Expérimentation de la co-création : partage

Avril 2015 : ce week-end, nous sommes réunis à six personnes, six amis habités par la même vision de la vie et la même culture spirituelle. L’objectif de notre week-end était de découvrir comment aligner nos objectifs individuels avec un projet collectif.  Notre envie commune : partager et diffuser  les outils pratiques, qui ont tant transformés et pour le mieux, nos vies respectives.

C’est la première fois que je participe à des réunions sans m’ennuyer ni me sentir fatiguée à la fin. Au contraire, mon âme a été profondément nourrie par notre manière de procéder et c’est pourquoi j’ai envie de vous partager mes découvertes.

Au niveau du cadre : Chaque session est programmée sur un réveil pour une durée que nous avons convenus de 45 mn,  à la sonnerie, nous faisons une pause de 10mn en parlant de tout et de rien mais surtout pas du sujet en cours lors de la fin de la réunion.

Au niveau du contenu : nous commençons  par déposer toutes nos idées, tous nos rêves, nos objectifs, à tour de rôle. Puis nous confions tout cela à l’Univers. Pour vous citer un exemple précis,  pour trouver le nom de l’association que nous décidons de créer, nous écrivons tous les mots, association d’idées, groupe de mots qui nous passent par la tête jusqu’à épuisement de notre créativité (brainstorming). Nous partageons à chaud les formules qui nous plaisent le plus, puis nous  avons laissé germer tout cela une nuit. Le lendemain matin, l’une de nous s’ exclame alors « pourquoi  n’avons-nous pas cité hier :  le Champ  de tous les Possibles ». Ce fut une évidence pour chacun de nous et en une minute nous adoptons le nom de l’association à l’unanimité.

 
Expérimentation de la co-création : partage
 

Quand, au cours de nos rencontres, nos opinions divergent, et que nous commençons à nous répondre à la place de laisser chacun partager son point de vue, le mental prend le dessus, cela devient pénible.  C’est l’indication qu’il est temps de lâcher la discussion pour revenir dans le silence sacré de nos cœurs. Nous chantons alors des mantras,  en posant l’intention de recevoir l’aide de la Source pour résoudre la problématique et c’est ce que se passe !

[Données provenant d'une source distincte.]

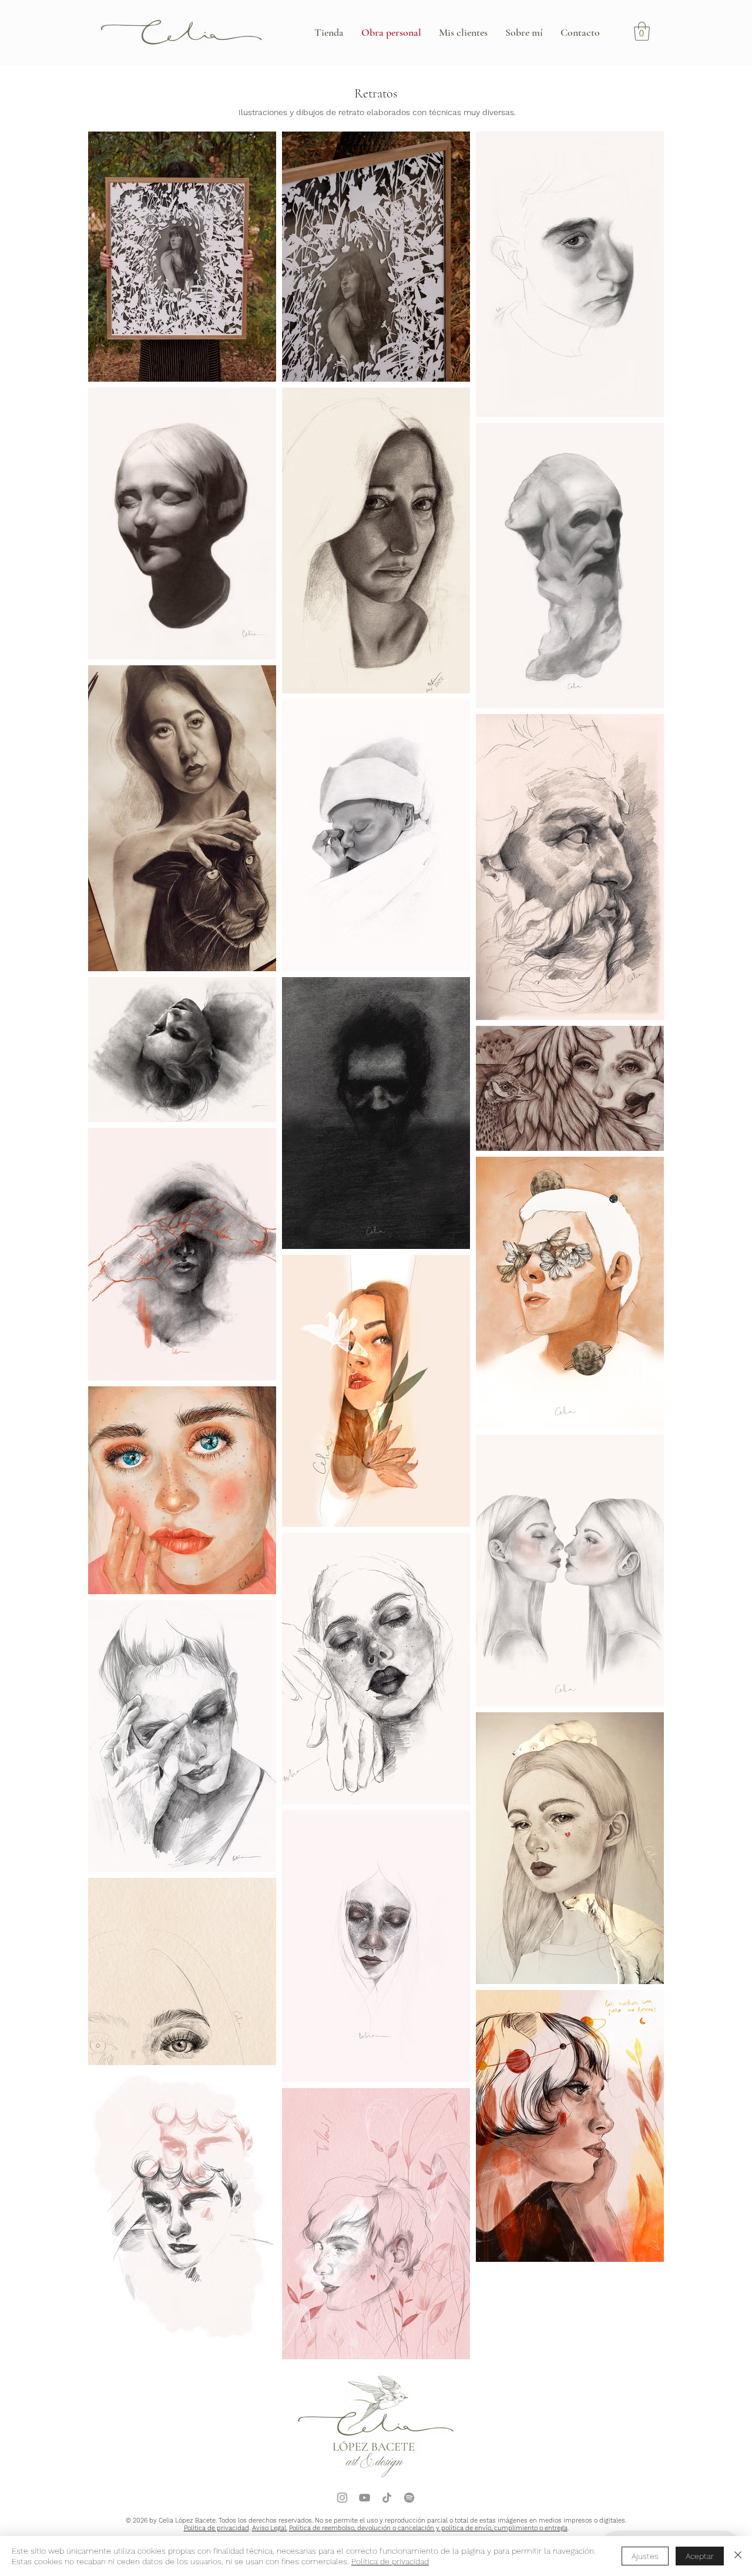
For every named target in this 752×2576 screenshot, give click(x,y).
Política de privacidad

Ce week-end, j’ai appris que pour œuvrer de manière fluide en groupe, nous pouvons agir de la manière suivante :

  • Chacun s’exprime tour à tour, en parlant de lui et de lui seul.
  • Personne ne répond ou réagit aux propos des autres.
  • Chacun exprime tout ce qu’il souhaite et ressent dans le moment présent.
  • Ensemble, nous ne cherchons pas de solution quand une problématique survient mais nous la confions à l’Univers.
  • La solution surgit d’elle-même, pour peu que nous soyons à l’écoute des réponses.
  • Les décisions se prennent à l’unanimité : chaque personne s’approprie la décision adoptée, c’est la sienne, c’est celle du groupe, il n’y a aucune différence.
  • Le principe de la majorité absolue crée des frustrations, des compromissions. Ceux dont le point de vue n’est pas reconnu peuvent avoir l’impression d’abdiquer et de devoir soutenir les idées et les projets d’un autre. Dans le vocabulaire électoral, il y a des gagnants et des perdants alors que dans la co-création, il n’y a que des personnes qui sont tout autant au service d’elles-mêmes que de l’ensemble, libres et pourtant profondément solidaires.

A la fin de notre week-end, nous nous sommes aussi rendus compte que nous avions traités tous les points que avions listés au début de notre rencontre, sans même à avoir eu besoin de les aborder de manière spécifique.

Travailler en équipe de la sorte m’a ouvert sur des manières  d’œuvrer ensemble que j’ignorais et qui m’ont nourries profondément. Cela me donne l’envie et l’enthousiasme de poursuivre cette expérimentation.